The jet had been fueled and waiting for them at Hayward Executive Airport, near the bay. These arrangements were made by a well-to-do secret friend of Molly’s group, the CEO of a chain of hardware stores in the East, and his gift had allowed them to sidestep the heightened security that surely would have snared them instantly if they’d tried to go anywhere near San Francisco International.

As the jet taxied out onto its assigned runway, Molly felt for his hand and squeezed it tight when she found it. Then she told him where they were ultimately bound.

Her objective was a maximum-security storage facility in rural Pennsylvania. It was the crown jewel of a group of fortresses operated by a company called Garrison Archives. Naturally, Noah knew this place well. They stored many rare treasures there, irreplaceable collections and priceless works of art, all preserved and protected in a controlled underground environment built to withstand even a nearby nuclear war.

But another, larger level of Garrison had a different purpose. It housed a vast chamber of secrets through which the highest levels of classified information flowed. This was the place where the world’s most powerful entities—including many clients of Noah’s late father—kept all the electronic records of their dealings, records that the world outside was never meant to see.

Molly planned a controlled release of the darkest of these secrets onto the open Internet, just as Virginia Ward had come to suspect. If the truth really could set us free, this one act should provide more than enough of it to do the job.

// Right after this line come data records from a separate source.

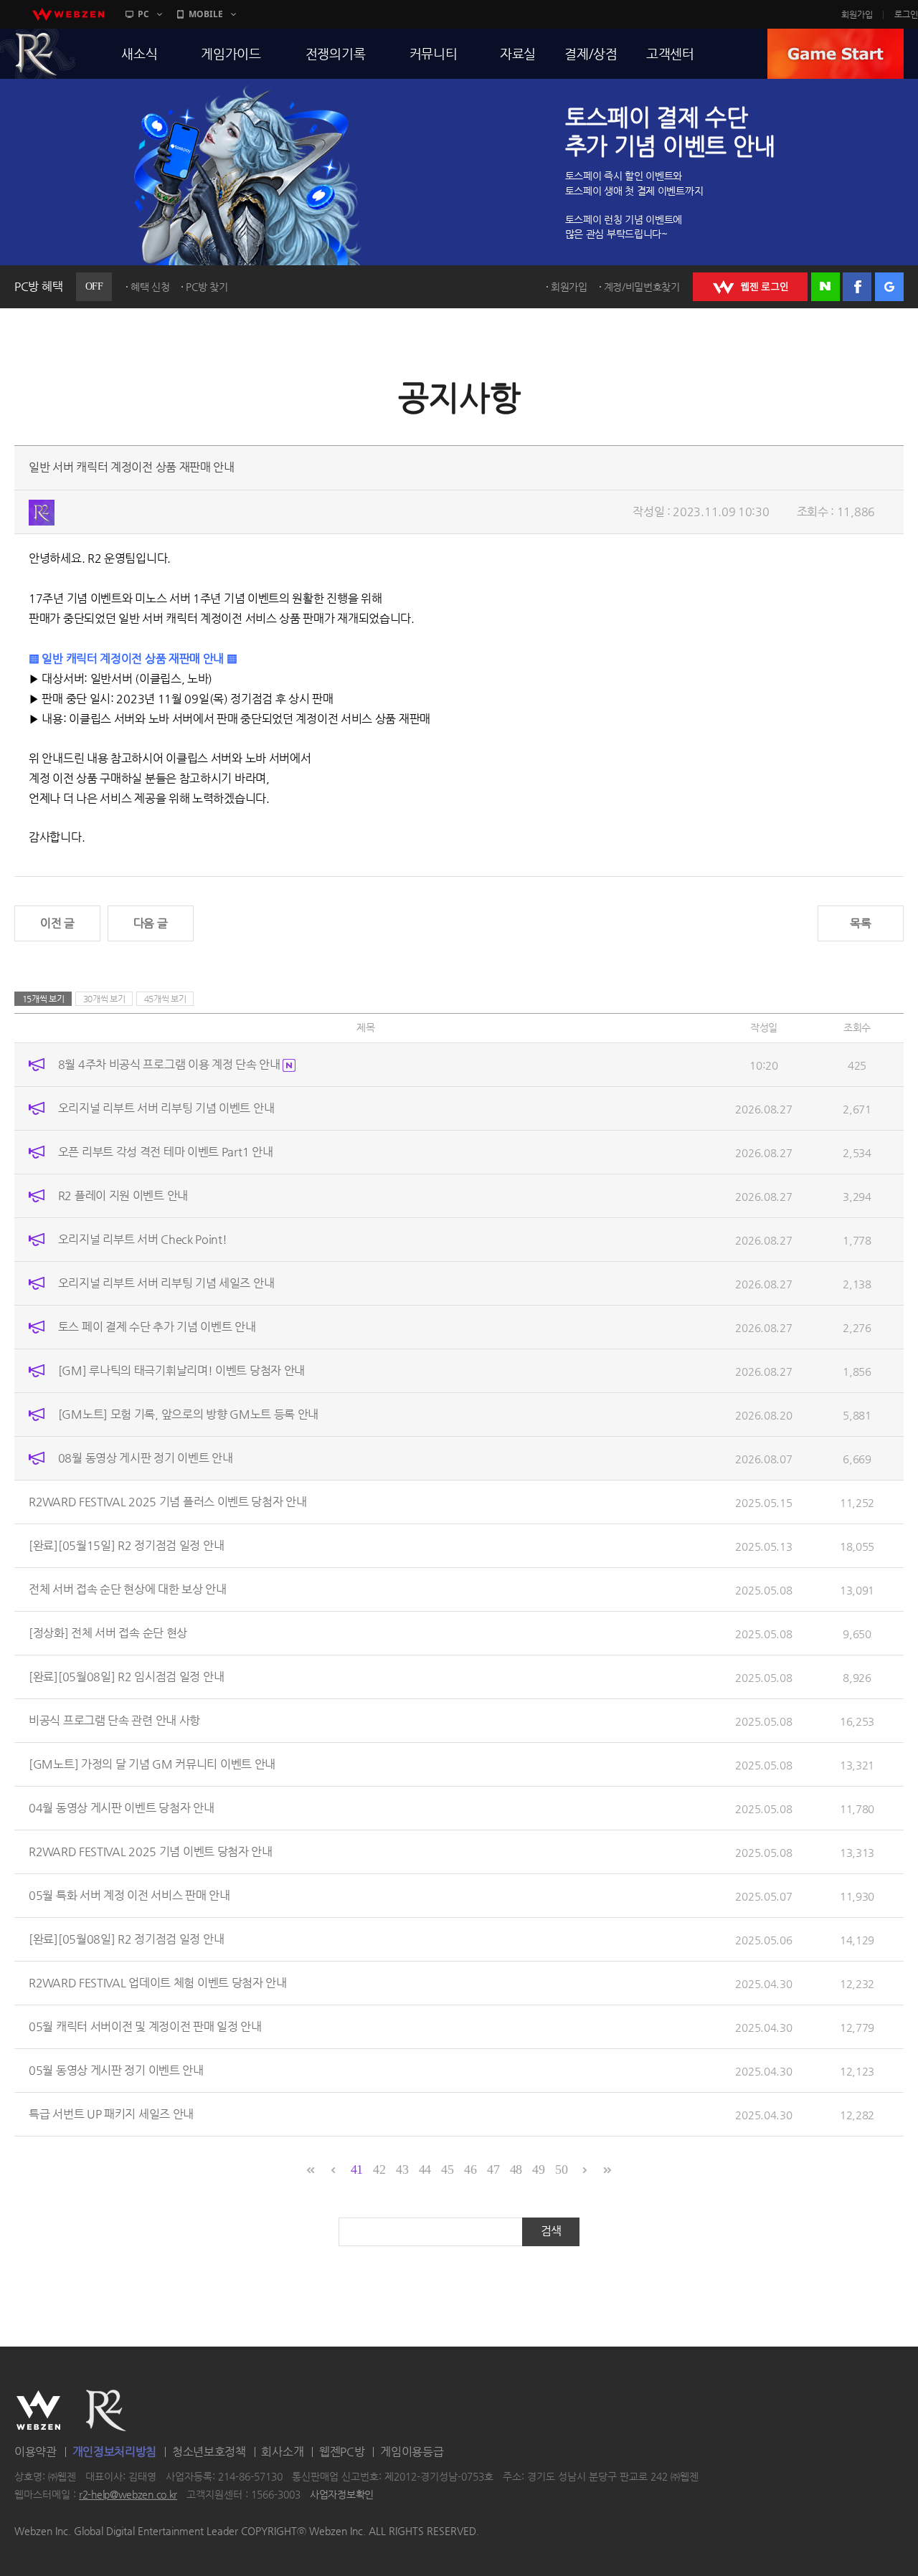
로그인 (906, 14)
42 (379, 2169)
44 (425, 2169)
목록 (860, 923)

Assuming they actually made it inside, there wouldn’t be much time. She needed Noah—and his years of experience with such information at Doyle & Merchant—to help her navigate the sea of files and documents, separate the wheat from the chaff, and then package the best of it to be leaked for mass consumption.

He hadn’t told her this, but even in the unlikely event that they were successful he had his own strong doubts about the lasting effect that
such a release would have. It takes a lot of courage to see the truth even when it’s right there in front of you. Denial is so much easier, and these days most people wouldn’t know what to do with the truth if they saw it.